**Task objective:**
Using the listing below, print exactly everything from the line with "Dalībnieki (694, 1304)" down to the line with "Par konferenci (706, 1196)", both included, and nothing more.

Data for analysis Start Marker

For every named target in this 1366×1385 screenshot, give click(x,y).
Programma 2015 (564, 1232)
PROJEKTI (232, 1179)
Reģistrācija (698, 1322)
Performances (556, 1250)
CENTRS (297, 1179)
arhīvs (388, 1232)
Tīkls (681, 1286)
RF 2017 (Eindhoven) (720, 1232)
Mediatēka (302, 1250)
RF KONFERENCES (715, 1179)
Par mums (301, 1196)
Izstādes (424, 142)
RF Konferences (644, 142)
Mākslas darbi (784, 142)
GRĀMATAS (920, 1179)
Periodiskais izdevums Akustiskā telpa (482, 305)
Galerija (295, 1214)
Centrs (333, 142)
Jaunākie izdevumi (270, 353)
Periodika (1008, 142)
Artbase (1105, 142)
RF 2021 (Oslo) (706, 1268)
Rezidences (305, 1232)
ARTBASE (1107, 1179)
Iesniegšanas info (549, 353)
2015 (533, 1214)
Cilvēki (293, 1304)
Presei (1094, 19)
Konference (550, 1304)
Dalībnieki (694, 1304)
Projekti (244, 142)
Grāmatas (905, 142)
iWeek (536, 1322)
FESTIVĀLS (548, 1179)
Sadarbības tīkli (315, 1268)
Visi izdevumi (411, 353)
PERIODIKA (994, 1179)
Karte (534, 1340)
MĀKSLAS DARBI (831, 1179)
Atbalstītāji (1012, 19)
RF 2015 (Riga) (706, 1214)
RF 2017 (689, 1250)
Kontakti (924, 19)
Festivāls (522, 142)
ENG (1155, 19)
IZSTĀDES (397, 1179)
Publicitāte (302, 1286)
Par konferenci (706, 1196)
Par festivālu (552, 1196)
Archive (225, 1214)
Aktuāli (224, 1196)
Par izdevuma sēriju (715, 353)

Data for analysis End Marker
Data for analysis Start Marker

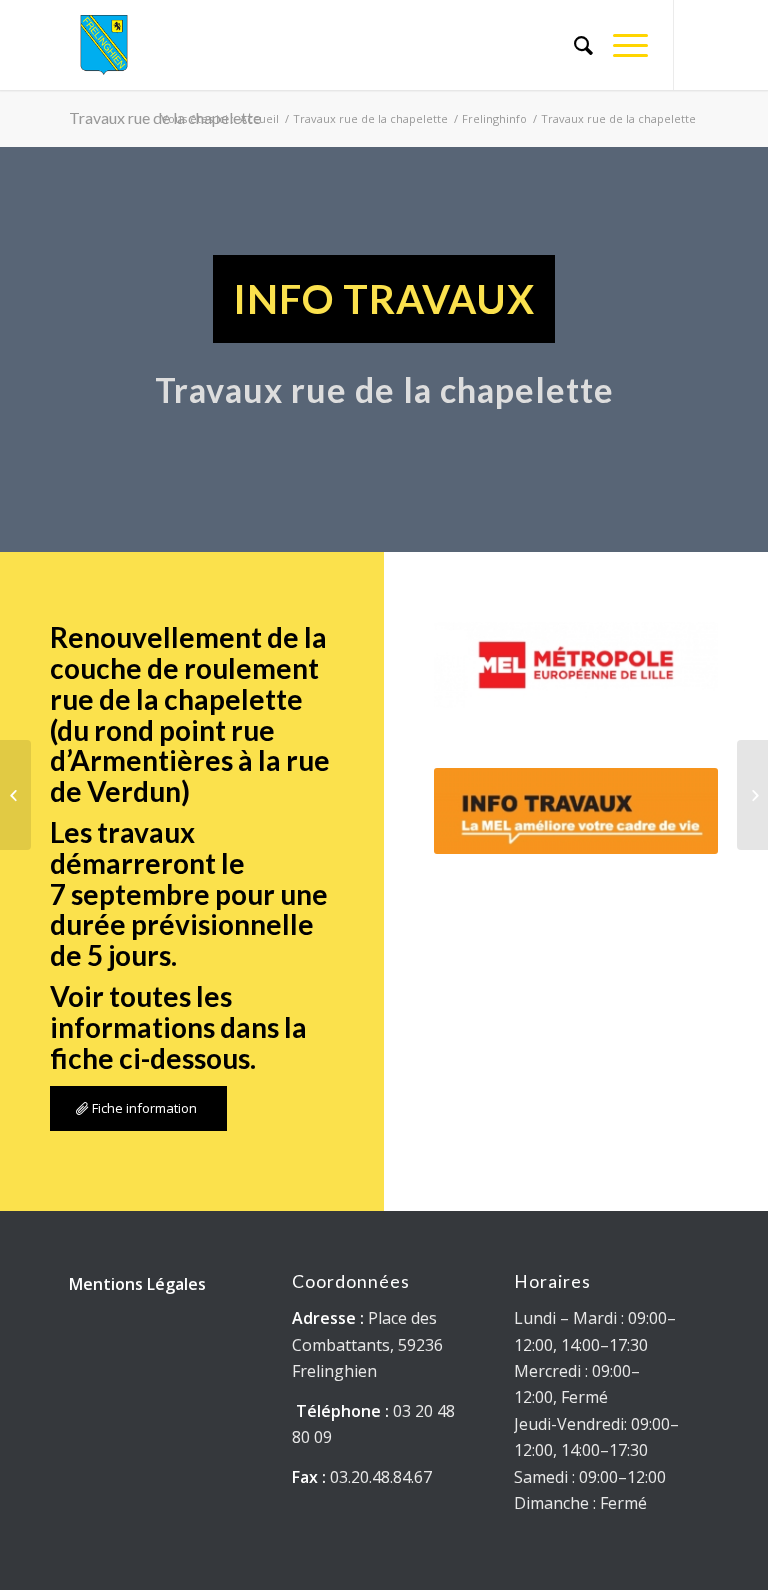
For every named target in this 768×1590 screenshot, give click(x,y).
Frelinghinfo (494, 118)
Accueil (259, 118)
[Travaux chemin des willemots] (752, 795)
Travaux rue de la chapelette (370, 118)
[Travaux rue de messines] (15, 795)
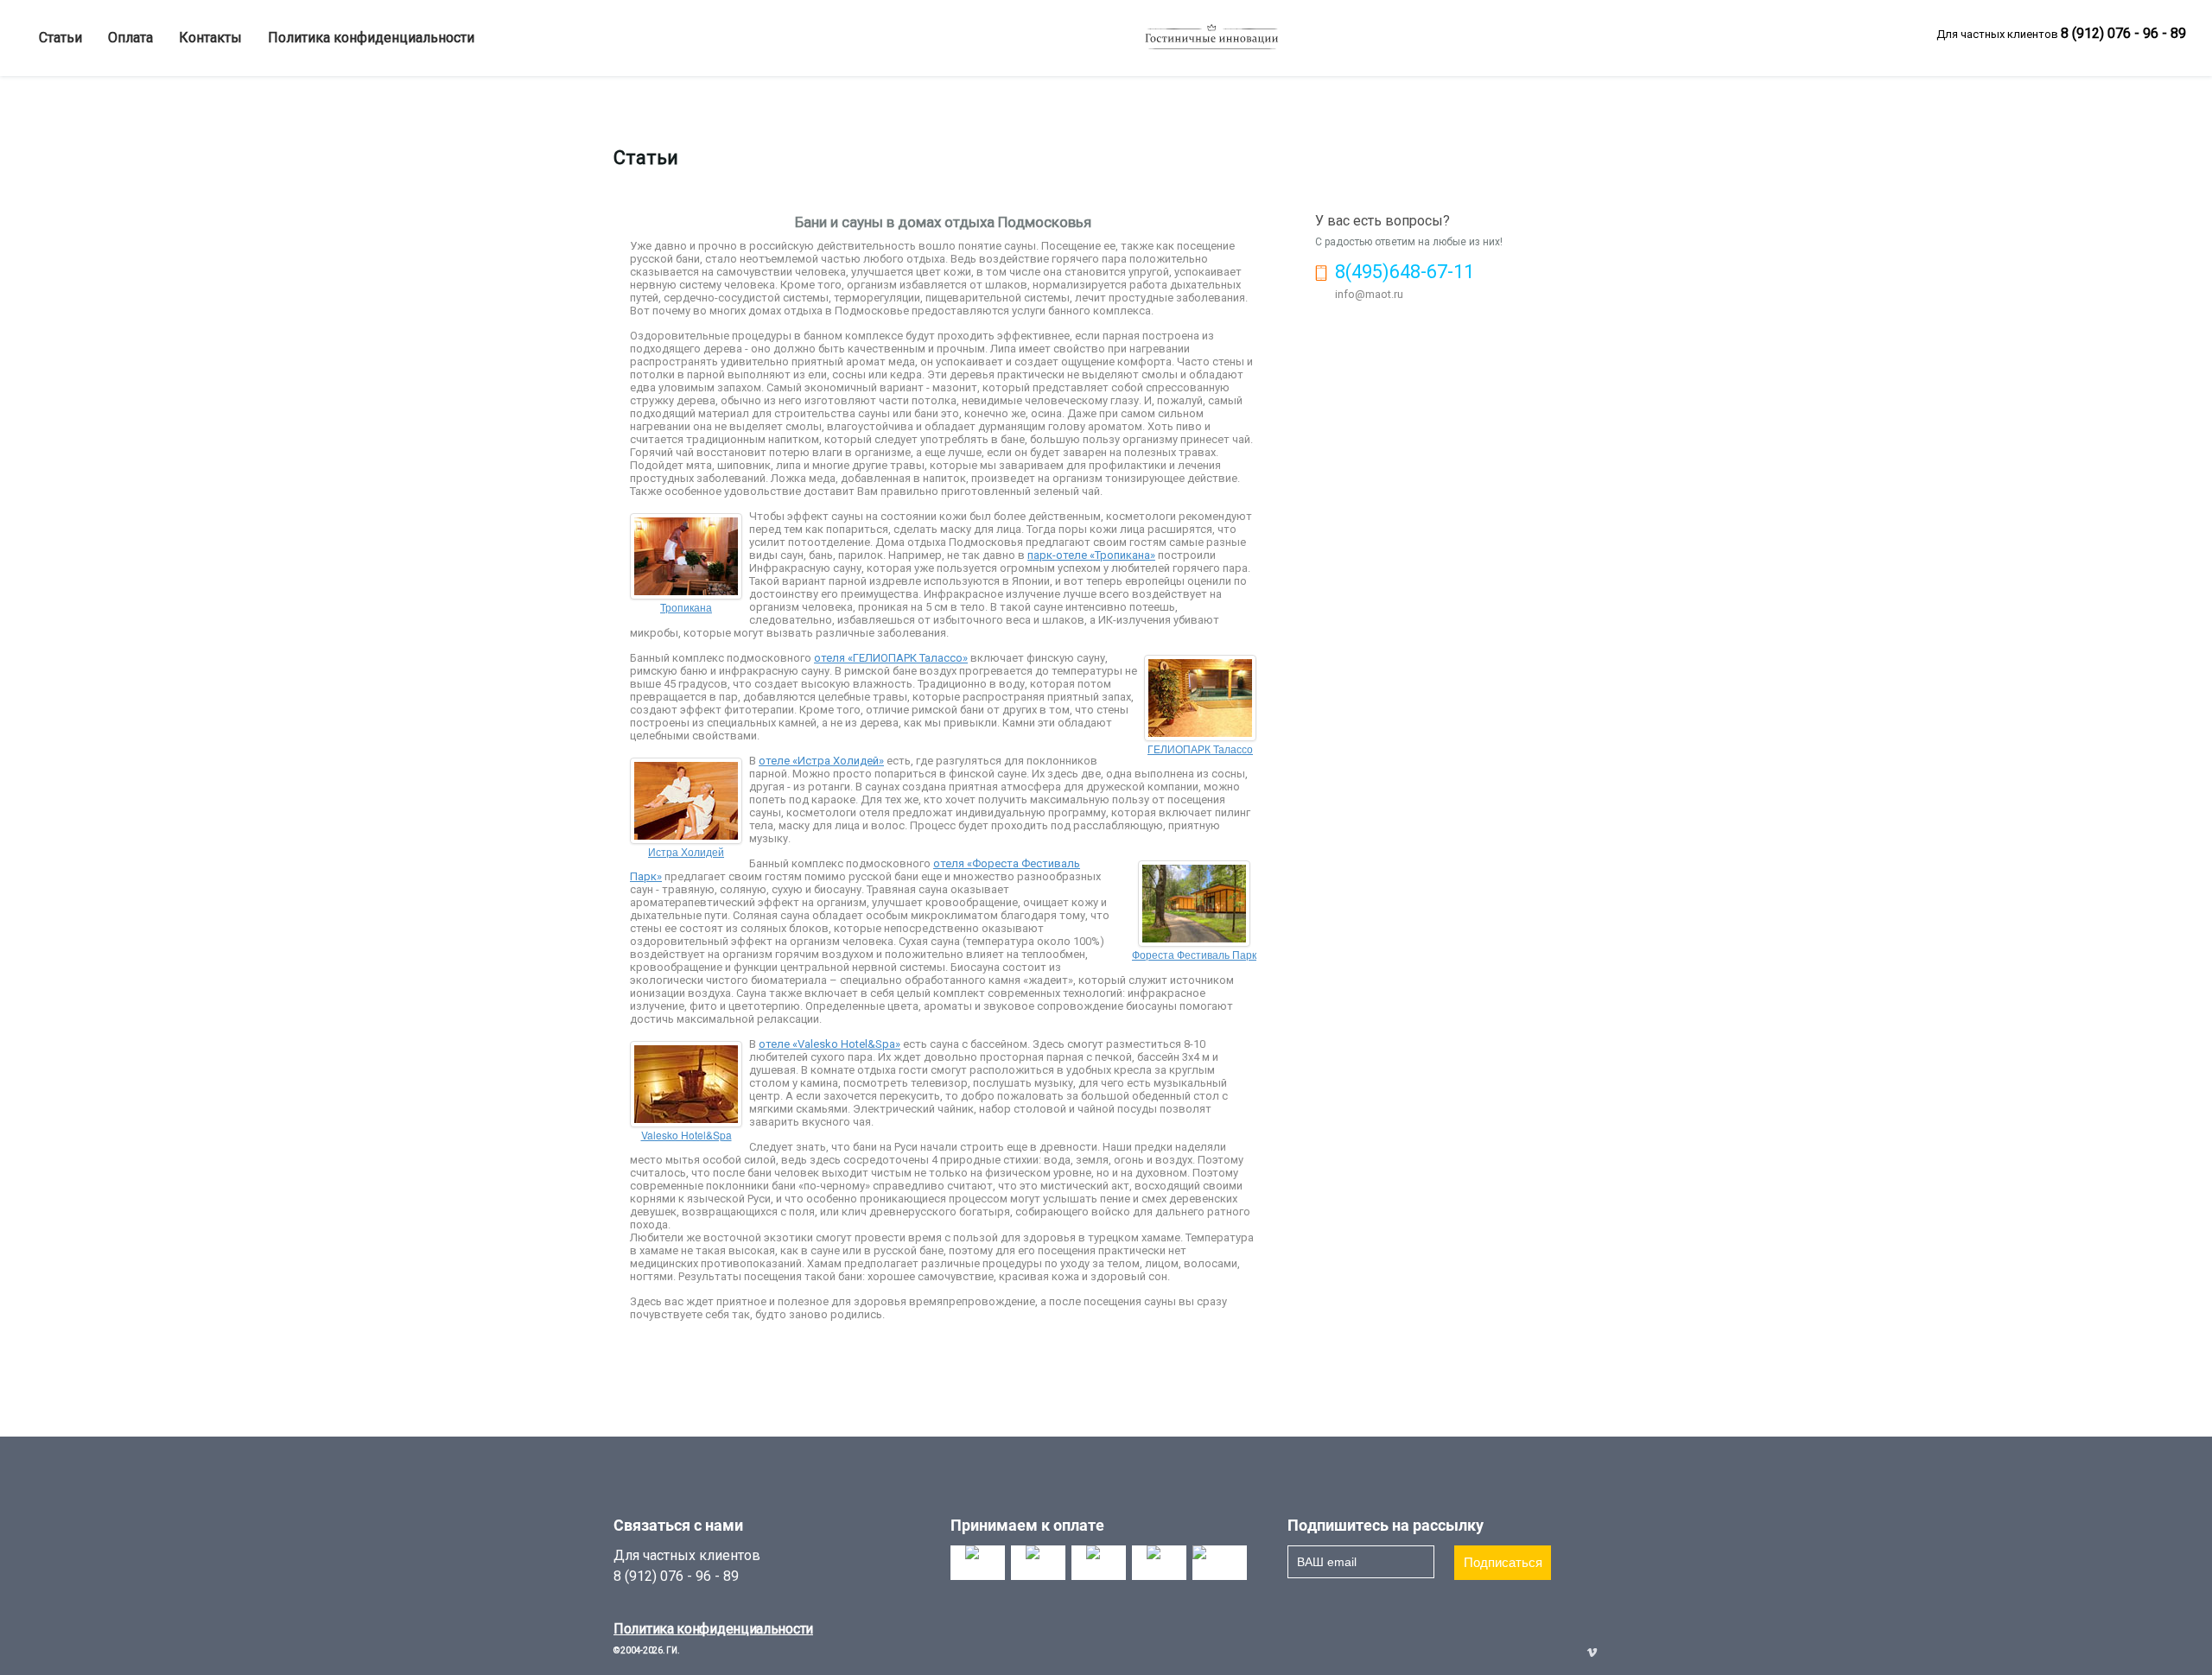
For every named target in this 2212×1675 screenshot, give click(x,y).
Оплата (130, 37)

Data for analysis End Marker
Data for analysis Start Marker

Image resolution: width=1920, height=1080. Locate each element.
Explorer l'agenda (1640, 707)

Data for analysis End Marker

**Task output:**
Dalībnieki (694, 1304)
Projekti (244, 142)
Grāmatas (905, 142)
iWeek (536, 1322)
FESTIVĀLS (548, 1179)
Sadarbības tīkli (315, 1268)
Visi izdevumi (411, 353)
PERIODIKA (994, 1179)
Karte (534, 1340)
MĀKSLAS DARBI (831, 1179)
Atbalstītāji (1012, 19)
RF 2015 (Riga) (706, 1214)
RF 2017 (689, 1250)
Kontakti (924, 19)
Festivāls (522, 142)
ENG (1155, 19)
IZSTĀDES (397, 1179)
Publicitāte (302, 1286)
Par konferenci (706, 1196)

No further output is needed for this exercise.